Look for the line that contains "284x278 pixels."; output that line and every line after it exactly, through the final line of the material below, and nothing else.

++++ INPUT RECORDS

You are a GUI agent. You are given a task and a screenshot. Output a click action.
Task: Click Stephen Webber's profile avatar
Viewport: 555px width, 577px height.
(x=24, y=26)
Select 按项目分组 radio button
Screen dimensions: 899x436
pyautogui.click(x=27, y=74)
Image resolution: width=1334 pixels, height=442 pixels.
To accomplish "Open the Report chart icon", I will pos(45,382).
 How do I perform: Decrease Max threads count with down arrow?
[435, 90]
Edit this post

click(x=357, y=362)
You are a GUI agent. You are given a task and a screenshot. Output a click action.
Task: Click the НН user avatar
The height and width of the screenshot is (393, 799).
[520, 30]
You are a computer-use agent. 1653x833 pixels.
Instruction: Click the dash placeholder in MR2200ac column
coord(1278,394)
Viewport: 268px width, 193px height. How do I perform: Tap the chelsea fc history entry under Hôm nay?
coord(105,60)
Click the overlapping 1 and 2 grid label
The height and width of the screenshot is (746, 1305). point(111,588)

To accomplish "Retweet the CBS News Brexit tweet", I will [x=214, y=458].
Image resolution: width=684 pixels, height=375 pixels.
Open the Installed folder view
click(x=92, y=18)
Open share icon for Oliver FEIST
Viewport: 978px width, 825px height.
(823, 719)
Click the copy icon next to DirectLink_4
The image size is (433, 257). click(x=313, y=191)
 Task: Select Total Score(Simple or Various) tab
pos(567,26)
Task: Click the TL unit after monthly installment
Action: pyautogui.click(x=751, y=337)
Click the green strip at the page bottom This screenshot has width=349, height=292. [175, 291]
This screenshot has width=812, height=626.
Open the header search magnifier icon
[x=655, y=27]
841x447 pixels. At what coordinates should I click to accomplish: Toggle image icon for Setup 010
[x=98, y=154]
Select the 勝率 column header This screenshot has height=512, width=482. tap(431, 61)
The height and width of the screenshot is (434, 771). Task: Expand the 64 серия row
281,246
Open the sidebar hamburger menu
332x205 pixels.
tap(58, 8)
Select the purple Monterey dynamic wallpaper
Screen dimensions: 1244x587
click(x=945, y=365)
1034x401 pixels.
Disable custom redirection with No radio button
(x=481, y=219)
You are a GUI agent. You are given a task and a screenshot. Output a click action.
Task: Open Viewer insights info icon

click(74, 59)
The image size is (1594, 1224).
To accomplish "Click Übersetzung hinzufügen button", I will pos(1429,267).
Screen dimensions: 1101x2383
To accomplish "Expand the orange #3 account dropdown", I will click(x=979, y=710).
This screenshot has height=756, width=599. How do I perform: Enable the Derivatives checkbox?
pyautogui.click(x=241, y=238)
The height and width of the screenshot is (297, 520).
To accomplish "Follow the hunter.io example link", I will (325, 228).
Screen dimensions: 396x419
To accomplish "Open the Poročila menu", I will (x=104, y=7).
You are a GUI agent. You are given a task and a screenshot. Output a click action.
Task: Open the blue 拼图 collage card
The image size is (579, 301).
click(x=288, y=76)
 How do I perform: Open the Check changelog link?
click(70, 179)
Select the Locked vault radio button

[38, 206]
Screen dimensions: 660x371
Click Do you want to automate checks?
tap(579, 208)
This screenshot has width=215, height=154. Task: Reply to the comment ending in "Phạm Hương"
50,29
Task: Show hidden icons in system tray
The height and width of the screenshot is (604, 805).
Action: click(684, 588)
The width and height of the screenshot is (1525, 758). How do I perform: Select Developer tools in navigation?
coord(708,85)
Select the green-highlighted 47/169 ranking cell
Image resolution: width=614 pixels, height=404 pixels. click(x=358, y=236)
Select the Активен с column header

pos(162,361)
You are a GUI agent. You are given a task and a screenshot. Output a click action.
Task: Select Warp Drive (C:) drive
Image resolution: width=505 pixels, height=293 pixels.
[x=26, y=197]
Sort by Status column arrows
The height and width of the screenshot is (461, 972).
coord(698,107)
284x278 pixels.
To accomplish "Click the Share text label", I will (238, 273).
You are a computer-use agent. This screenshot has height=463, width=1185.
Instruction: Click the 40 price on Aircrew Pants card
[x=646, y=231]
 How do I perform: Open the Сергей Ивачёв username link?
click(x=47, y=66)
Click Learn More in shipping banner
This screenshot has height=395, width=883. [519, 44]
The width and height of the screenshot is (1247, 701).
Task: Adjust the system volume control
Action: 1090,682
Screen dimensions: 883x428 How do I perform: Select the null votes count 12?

++++++++

■ **ANSWER AREA**:
284x278 pixels.
To accomplish "Click the Share text label", I will (238, 273).
You are a computer-use agent. This screenshot has height=463, width=1185.
Instruction: Click the 40 price on Aircrew Pants card
[x=646, y=231]
 How do I perform: Open the Сергей Ивачёв username link?
click(x=47, y=66)
Click Learn More in shipping banner
This screenshot has height=395, width=883. [519, 44]
The width and height of the screenshot is (1247, 701).
Task: Adjust the system volume control
Action: 1090,682
Screen dimensions: 883x428 How do I perform: Select the null votes count 12?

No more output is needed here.